Reproduce every line of the records below verbatim, omitting the pictures from your output.

---

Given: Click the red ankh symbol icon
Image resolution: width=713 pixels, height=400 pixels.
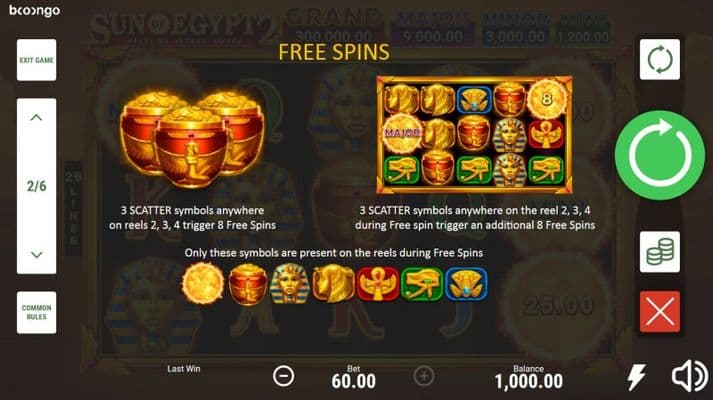Looking at the screenshot, I should pyautogui.click(x=378, y=285).
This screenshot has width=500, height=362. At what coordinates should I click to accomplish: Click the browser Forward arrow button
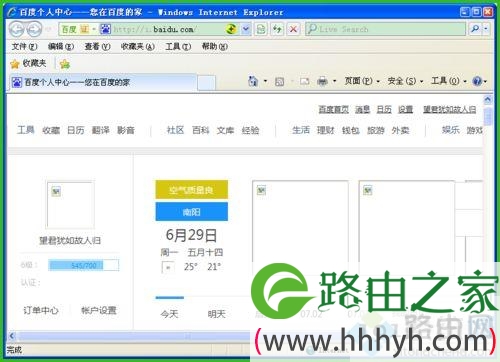click(34, 30)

---

> _WRITTEN SOLUTION_:
Given: Click the red ankh symbol icon
Image resolution: width=713 pixels, height=400 pixels.
Looking at the screenshot, I should pyautogui.click(x=378, y=285).
This screenshot has width=500, height=362. At what coordinates should I click to accomplish: Click the browser Forward arrow button
click(34, 30)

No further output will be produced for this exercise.